Section 11. Performance Units and Performance Shares
a.Awards authorized under the Plan include Performance Awards, which may consist of Performance Units or Performance Shares. The Administrator will have complete discretion in determining the number of Performance Awards, if any, that may be granted to an eligible Participant, whether such Awards, if granted, will be Performance Units or Performance Shares, and the terms and conditions applicable to each such Performance Award. The right of any holder of an Award ultimately to receive payment of some or all of the benefits specified under the Award will depend upon (i) the satisfaction of certain Company or individual performance goals (the “Performance Goals”) over a certain period of time (the “Performance Period”), each as further discussed in paragraph (d) below, and (ii) the holder’s continuing employment or service with the Company, as further discussed in paragraph (e), below. Performance Awards, if ultimately determined to be payable, shall be payable in the form of cash or shares of Stock, or combination thereof, as provided in paragraphs (b) and (c), below.
────────────────
### To-do list
- 1) Answer these questions about the section on performance units and performance shares:
(a) Who decides how many Performance Awards an eligible Participant may receive?
(b) What two conditions determine whether a holder ultimately receives payment under an Award?
(c) In what form are Performance Awards paid if they turn out to be payable?
- 2) Write the next part of the section on performance units and performance shares, starting right after its last sentence.
The listing after this comes from a separate source.

### Listed entries
────────────────
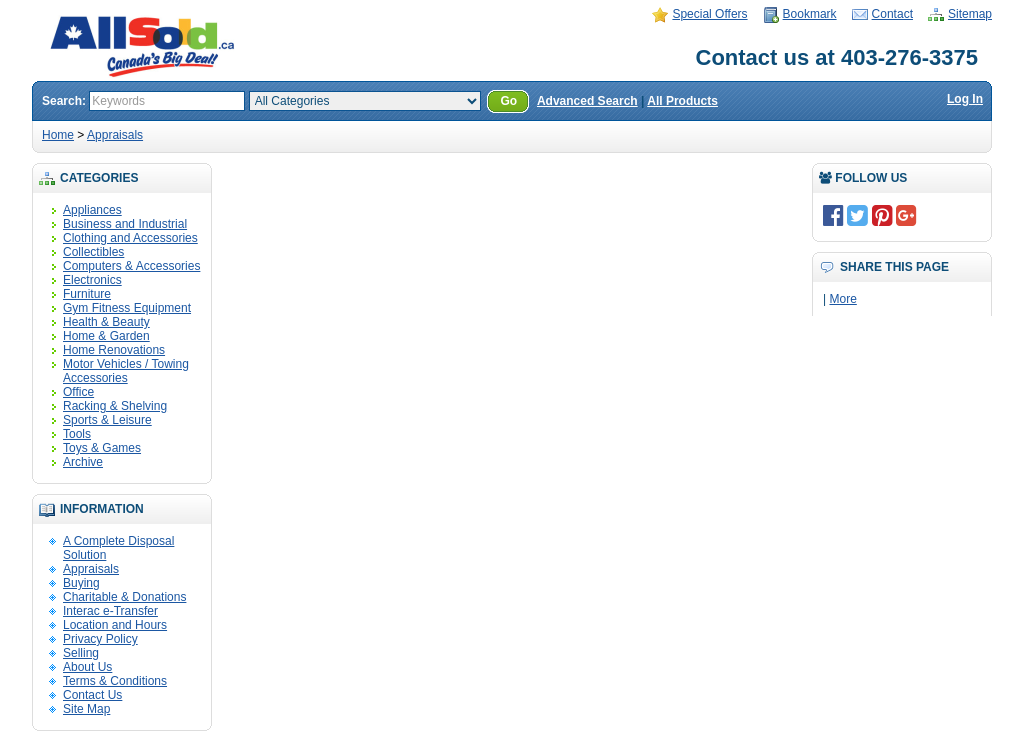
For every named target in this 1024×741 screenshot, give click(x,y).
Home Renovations (114, 350)
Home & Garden (106, 336)
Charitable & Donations (124, 597)
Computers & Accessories (131, 266)
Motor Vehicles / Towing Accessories (126, 371)
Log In (965, 99)
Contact (892, 14)
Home (58, 135)
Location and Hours (115, 625)
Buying (81, 583)
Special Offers (709, 14)
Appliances (92, 210)
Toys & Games (102, 448)
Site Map (86, 709)
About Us (87, 667)
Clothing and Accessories (130, 238)
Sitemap (970, 14)
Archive (83, 462)
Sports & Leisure (107, 420)
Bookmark (810, 14)
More (842, 299)
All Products (682, 101)
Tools (77, 434)
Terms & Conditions (115, 681)
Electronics (92, 280)
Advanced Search (587, 101)
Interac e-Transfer (110, 611)
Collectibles (93, 252)
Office (78, 392)
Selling (81, 653)
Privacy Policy (100, 639)
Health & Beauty (106, 322)
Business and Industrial (125, 224)
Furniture (87, 294)
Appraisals (115, 135)
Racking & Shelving (115, 406)
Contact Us (92, 695)
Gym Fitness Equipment (127, 308)
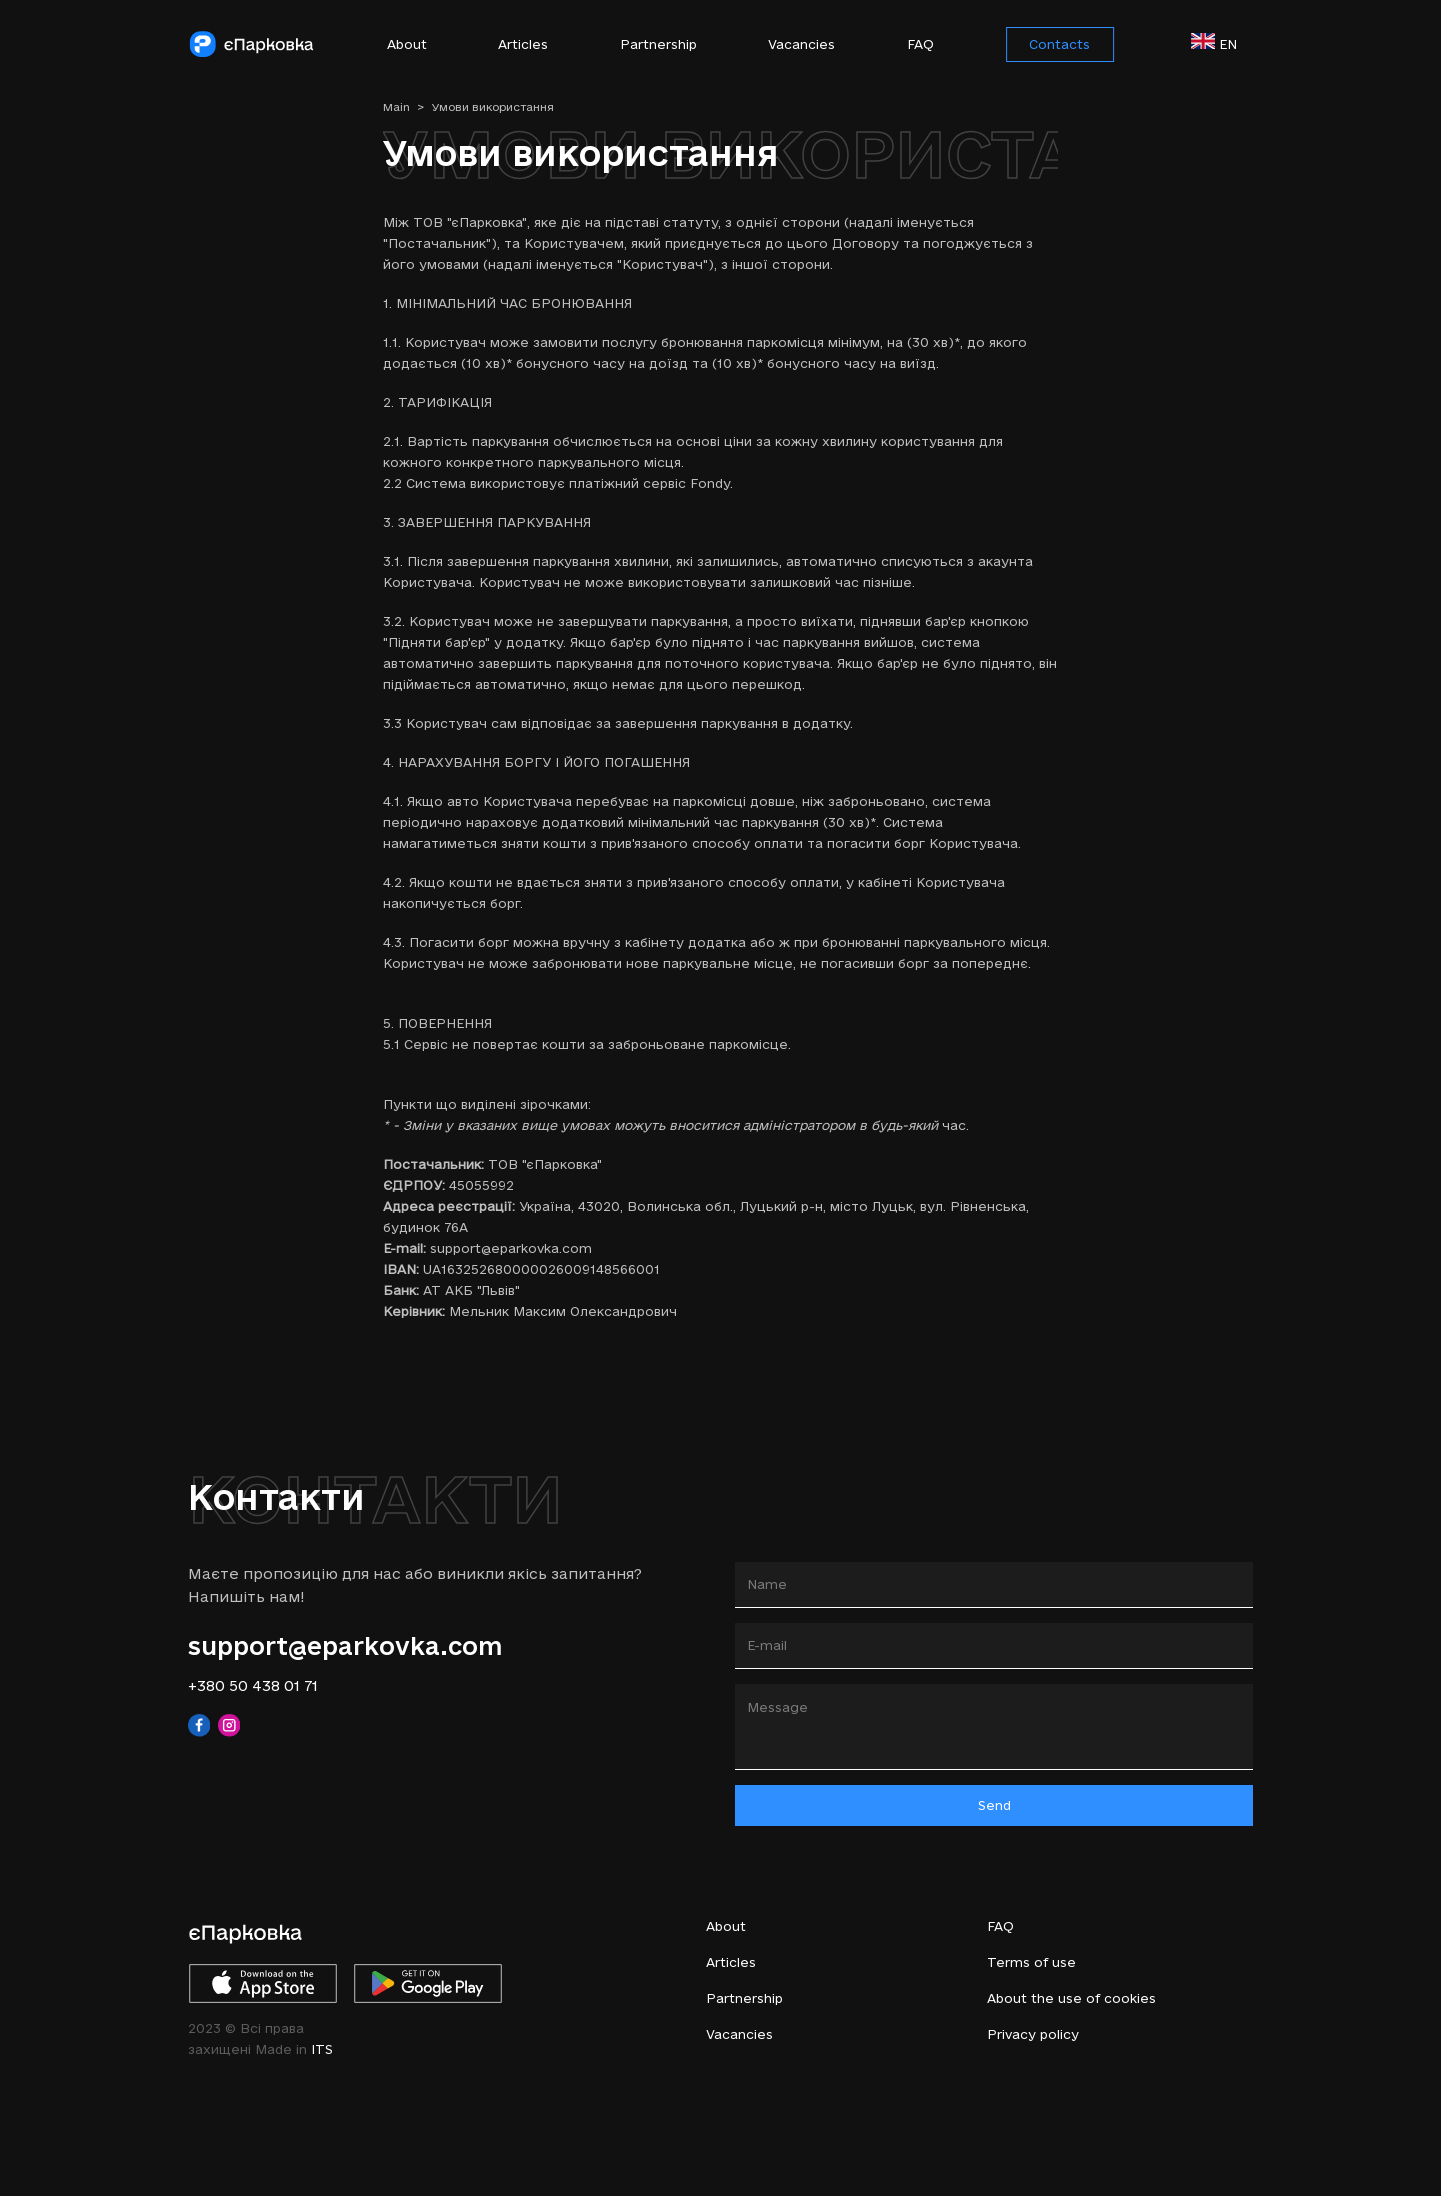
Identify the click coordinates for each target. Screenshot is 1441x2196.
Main (404, 107)
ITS (322, 2049)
────────────────
### Answers to the exercises
- 1)
(a) The Administrator.
(b) Meeting certain Company or individual Performance Goals over a Performance Period, and the holder's continuing employment or service with the Company.
(c) In cash, in shares of Stock, or in a combination of the two.

- 2)
b.Any Award of Performance Units granted under the Plan will have an initial dollar value ascribed to each Performance Unit subject thereto, which dollar value will be established by the Administrator on or before the Date of Grant. To the extent that such Award is ultimately determined to be payable to the holder thereof, each Performance Unit (or fraction thereof) thus payable will have the same dollar value as the dollar value per Performance Unit originally established, without interest. Payment of the dollar amount thus determined to be payable to the holder shall be made on or as soon as practicable after the date of such determination. Payments may be in the form of cash, shares of Stock (valued at the Fair Market Value of the Stock on the date of determination), or some combination thereof, as established in each case by the Administrator upon grant of the Award, or, if the Administrator shall so provide upon grant, as the holder of the Award may designate, by written election made on or prior to the date of determination of payment.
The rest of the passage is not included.